##### Source information #####

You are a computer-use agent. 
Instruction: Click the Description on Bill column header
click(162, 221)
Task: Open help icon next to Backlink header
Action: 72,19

#####

**Task objective**
Retype the entire listing word for word.

**Answer below**
You are a computer-use agent. 
Instruction: Click the Description on Bill column header
click(162, 221)
Task: Open help icon next to Backlink header
Action: 72,19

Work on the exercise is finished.